Only once you know, the activity and conditions you’ll be traveling in is a time to choose a boot.

  • Traditional Hiking Boots. Classic leather hiking boots with good Vibram soles may be outdated on summer trails, but they remain a good winter choice. They’ll keep in warmth, especially when paired with gaiters, and the soles will grip on slippery surfaces. I thru-hiked the Appalachian Trail starting in January, which meant a fair bit of trudging through snow. A pair of relatively lightweight all-leather boots (just under four pounds for the team) was ideal. I’ve also tried using even lighter-weight fabric-and-leather boots in light winter conditions, but they tend to freeze up, especially in slushy snow. One way to make a three-season boot do four-season duty is to pair it with a vapor-barrier sock liner, available in outfitting stores.
  • Insulated, lined boots. Insulated boots can line with old-fashioned felt, traditional Sorel boots, or link with other soft insulating material such as Thinsulate. These boots have an inner bootie that acts like a super-sock. The boot’s outer shell is made out of some combination of leather, rubber, or synthetics. Insulated boots can use for activities where you don’t work up a lot of sweat – snowmobiling, horseback riding, ice-fishing. They can also use for short hikes and snowshoeing, but they may be too warm in moderate temperatures. And most of them don’t offer much in the way of foot support.

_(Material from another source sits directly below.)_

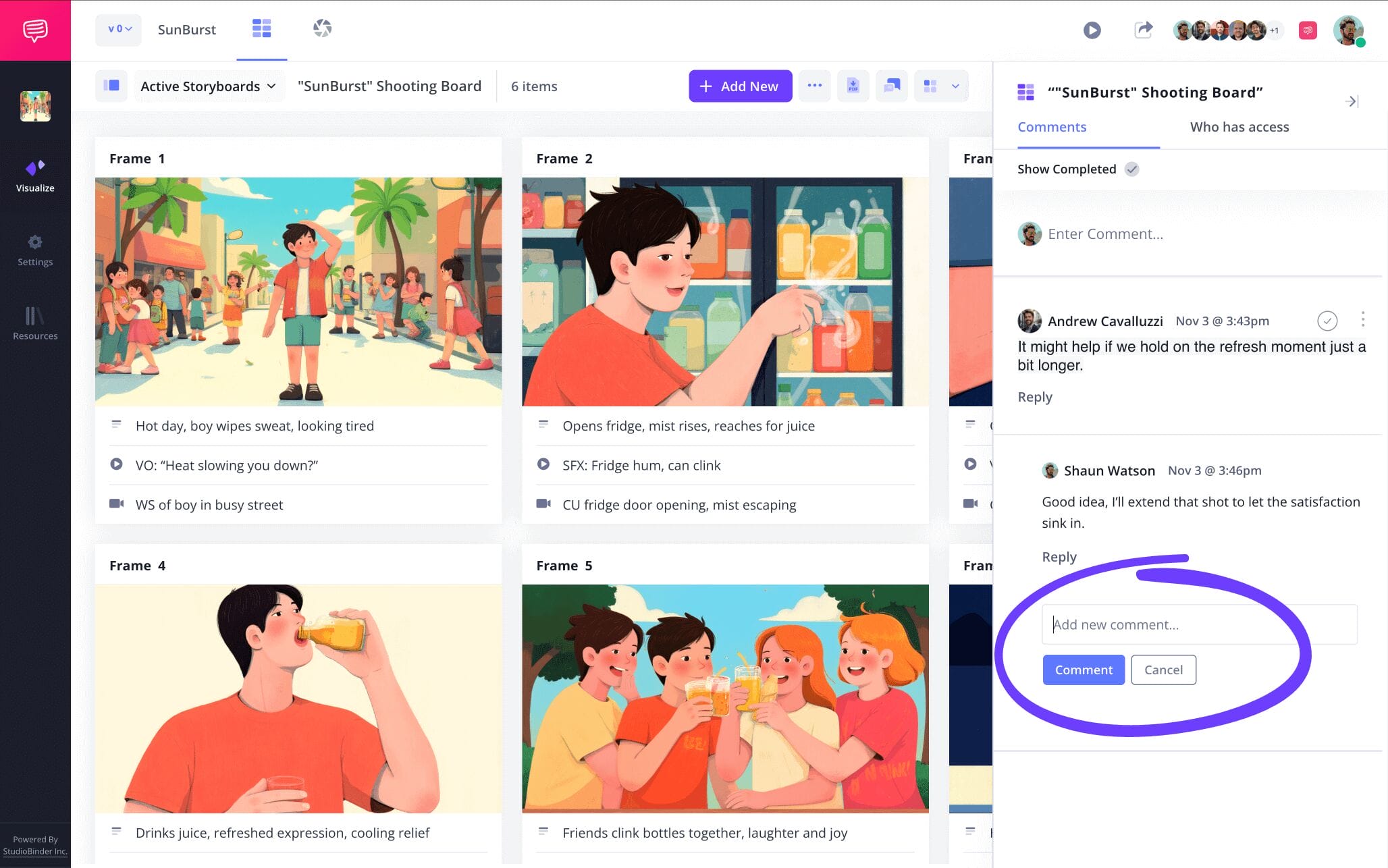Mark Andrew Cavalluzzi's comment as complete
The height and width of the screenshot is (868, 1388).
click(1327, 321)
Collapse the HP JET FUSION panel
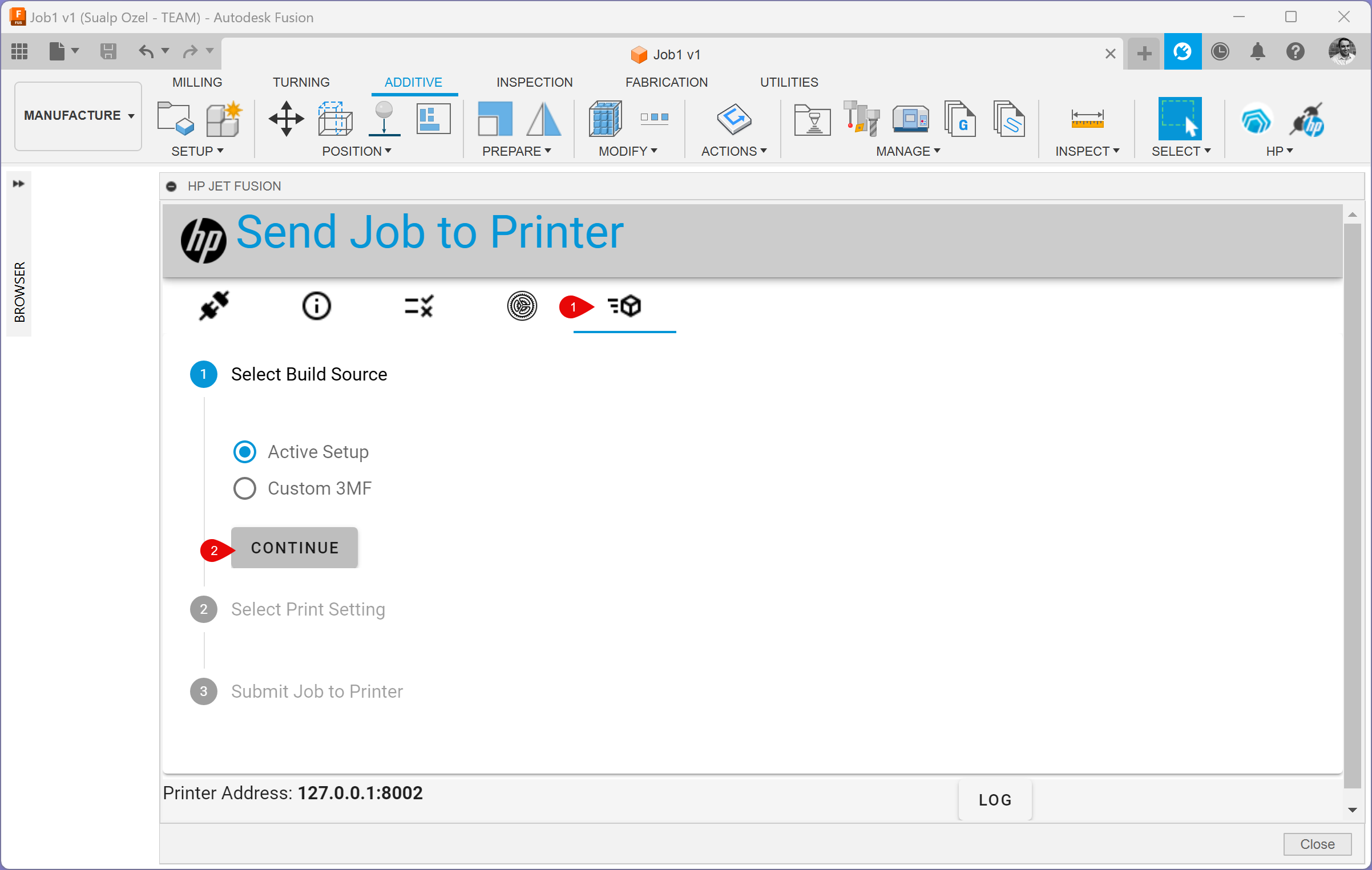The image size is (1372, 870). click(171, 187)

  • Climbing Boots: Double climbing boots are a variation of insulated lined boots, but they have a harder shell and a more rigid sole to support crampons. These boots have changed radically over the last 20 years or so. Once entirely challenging and all but impossible to walk in, they are now relatively flexible and even comfortable for approach-hiking (for example, when ice-climbing). However, they are much heavier than traditional boots. If you anticipate having to use crampons in freezing weather, these are the way to go.
  • Bunny Boots: For extreme cold – and by powerful, I mean temperatures down in the minus-double-digits Fahrenheit range – military cold weather boots, nicknamed “Bunny Boots,” are the ticket. At more than six pounds a pair, these boots are cumbersome, making them hard to walk in over long distances. And they don’t allow much in the form of arch support. (Orthotics can add to help with support issues). But the critical thing about Bunny Boots is that they will keep your feet warmer than anything else on the market.

The critical thing to remember about winter adventuring is that conditions can quickly change and become dangerous and even life-threatening. Thus, winter gear needs to be selected not only for optimum function for the activity (comfort and weight) but for the worst possible conditions. By understanding the action, the climate, and the boots available, you’ll be able to choose gear that will both work for your activity and keep you comfortable – and maybe even save your life – if and when the weather turns foul.